Johnson a mené le parti à son spectaculaire victoire électorale en 2019, en remportant notamment des sièges dans ce que l’on appelle le « mur rouge », des régions du Nord et des Midlands qui votaient traditionnellement pour le parti travailliste. Il a gagné principalement parce qu’il a promis de « faire le Brexit » (« get the Brexit done ») et de niveler le pays par le haut - c’est-à-dire de réduire l’écart économique et social entre la région prospère de Londres et du sud-est et les régions plus pauvres du nord et des Midlands. La pandémie a rendu la seconde de ces promesses plus difficile à tenir, tandis que la première, bien que réalisée par l’accord de Brexit de 2019, a posé des problèmes depuis, à la fois avec le protocole d’Irlande du Nord et la bureaucratie supplémentaire qui a accompagné la sortie de l’UE pour la population dans son ensemble et pour les exportateurs et les importateurs en particulier. Plus récemment, la hausse des prix de l’énergie, l’inflation en général et les augmentations d’impôts qui doivent entrer en vigueur en avril posent tous des problèmes au gouvernement, car le coût de la vie augmente, en particulier pour les ménages les plus pauvres. Le parti conservateur doit décider à la fois si Johnson est maintenant plus un handicap qu’un avantage électoral, et quand le remplacer si c’est ce que le parti décide. À moins que le rapport d’enquête à venir ne soit extrêmement accablant, il est probable que Johnson survive à cette épreuve, ce qui lui permettrait de faire face à la crise du coût de la vie, tandis que sa popularité sera testée lors des élections locales prévues en mai. S’il échoue à l’une ou l’autre de ces élections, il devra sans doute faire face à un vote de confiance de la part de ses députés, ce qui pourrait entraînerer son départ. Le parti devra alors choisir un nouveau dirigeant qui deviendra Premier ministre. Les successeurs potentiels sont déjà à la manœuvre, testant discrètement le soutien dont ils bénéficient pour leur candidature, tout en maintenant bien sûr leur loyauté envers Johnson !

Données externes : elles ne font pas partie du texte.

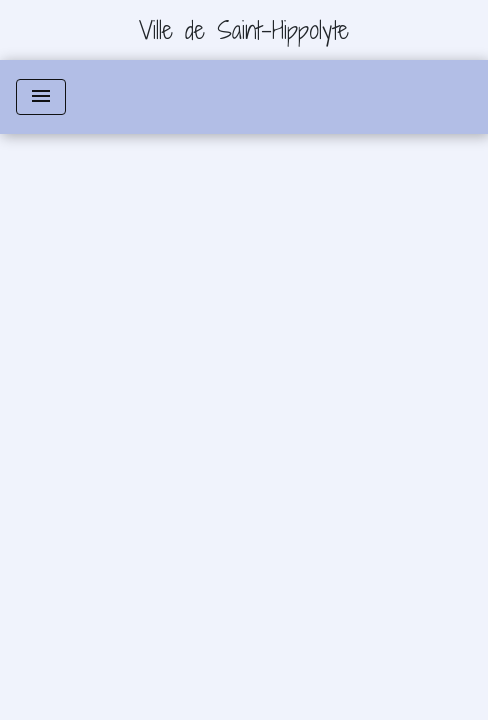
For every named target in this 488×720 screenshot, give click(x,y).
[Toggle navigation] (41, 97)
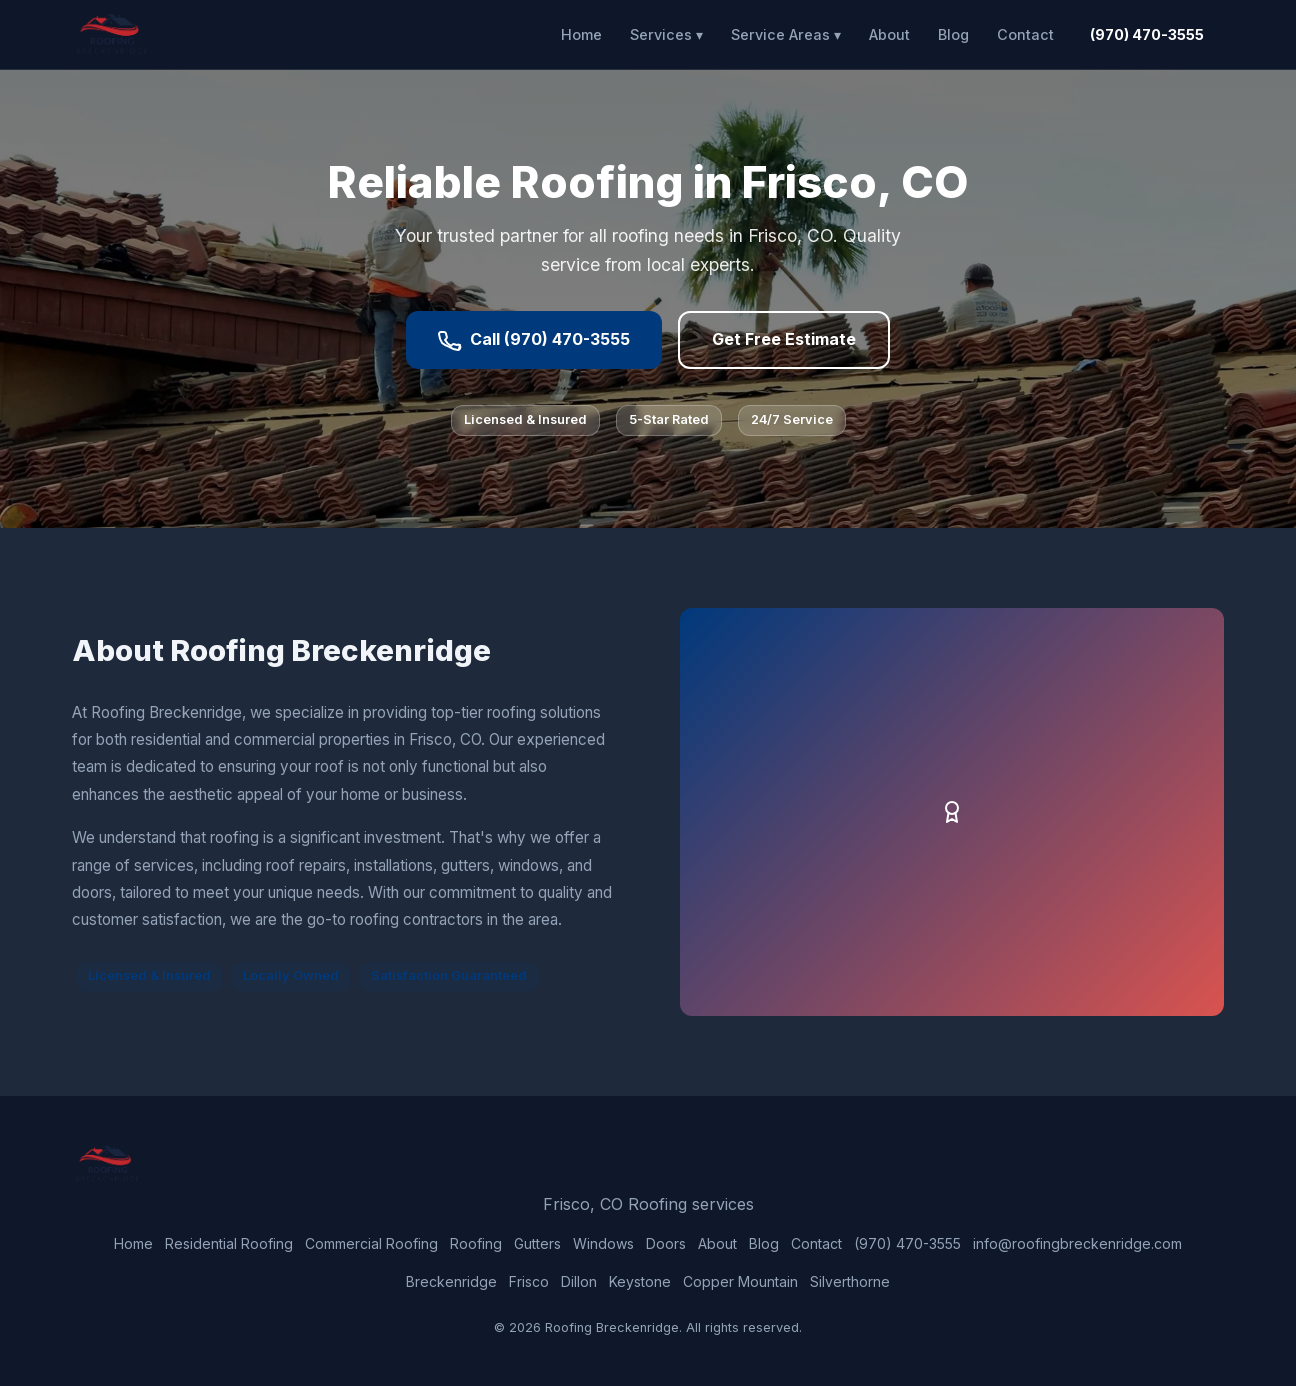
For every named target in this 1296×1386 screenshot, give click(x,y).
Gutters (537, 1243)
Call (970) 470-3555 (534, 340)
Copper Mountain (740, 1281)
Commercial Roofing (371, 1243)
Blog (953, 34)
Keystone (640, 1281)
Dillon (579, 1281)
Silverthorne (850, 1281)
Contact (1025, 34)
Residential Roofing (229, 1243)
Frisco (529, 1281)
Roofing (476, 1243)
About (889, 34)
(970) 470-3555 (1147, 34)
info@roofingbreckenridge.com (1077, 1243)
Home (581, 34)
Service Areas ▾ (786, 34)
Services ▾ (666, 34)
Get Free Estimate (784, 339)
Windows (603, 1243)
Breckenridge (451, 1281)
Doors (666, 1243)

[1] Un week-end, M. Cummings a conduit sa famille sur quelque 400 km de Londres au nord-est du pays, bien que sa femme ait été testée positive au Covid. Il s’est ensuite rendu à Barnard Castle, non loin de là, apparemment pour vérifier que sa vue était suffisamment bonne pour qu’il puisse faire le voyage de retour vers Londres !
[2] Theresa May a survécu à un tel vote en 2018..., mais elle a indiqué par la suite qu’elle quittait son poste de dirigeante lorsqu’il est devenu évident qu’elle ne pourrait pas obtenir une majorité pour ses propositions de Brexit.